Palestinian Women: Narrative Histories and Gendered Memories
By Fatma Kassem
Zed Books, Forthcoming (March 2011), 224 pages, $125.95
Fatma Kassem has made the empowerment of Arab women inside Israel, and the wider region, her life’s work. As a lecturer in behavioural sciences at Ben Gurion University in the Negev, she has published several texts on the subject, and her activism led her to a directorship in ESCWA (United Nations Economic and Social Commission for Western Asia). She also serves as a board member of the association for promoting higher education among Bedouin women in the Negev.
The majority of Kassem’s published work has dealt with current issues, such as Knowledge, Action and Resistance: The Selective Use of Pre-natal Screening Among Bedouin Women of the Negev (2001). With Narrative Histories and Gendered Memories she turns her attention to the thorny subject of the 1948 Nakba, and specifically the mark it left on Palestinian women who lived through it. It represents the first serious attempt to “document the experiences and the historical narrative of ordinary Palestinian women who witnessed the events,” through a series of fascinating interviews encompassing a diverse range of perspectives.
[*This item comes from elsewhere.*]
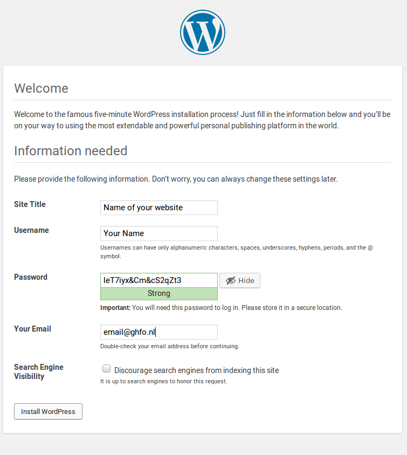Place cursor in the Your Email field
The image size is (407, 455).
(159, 332)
Kassem analyses why these voices have not been heard over the past 60 years, dealing with Israel’s systematic repression of unwelcome historical accounts. This repression is most extreme when addressing the Nakba, which Israeli schools are forbidden to teach. She provides deeply personal accounts of women’s trauma and loss, filtering them through the prism of her own experience, using the insights gleaned from decades of working in Israeli academic institutions. She also examines the continuing role that events of 1948 play in Palestinian and Israeli society today, finding that guilt, fear, denial, and hatred colour attitudes and are passed down through generations. She argues that without recognition of this dark chapter of history, relations between populations will remain poisonous.
The author allows her sources to speak for themselves without much of the patronising, interpretative leaps that undermine other academic approaches to the Palestine/Israel conflict. By allowing female witnesses an unreconstructed voice she gives their previously overlooked perspectives greater authority, and she and readers are rewarded with powerful, original accounts.
Most fascinating are the passages dealing with how witnesses chart the evolution of resistance movements from 1948 to the present day, how Nakba victims inside Israel seek to preserve their identity and reject historic injustices despite the mounting pressure they face to assimilate and forget. The witnesses’ need to manage daily realities while maintaining deeply held values is touchingly observed.
Kassem also devotes attention to her specialist subject of women’s subordination in the region, so that history marries the present day, but this important and fresh approach to 1948 should not be dismissed as generic feminism. Available from March 29, this should be on every bookshelf.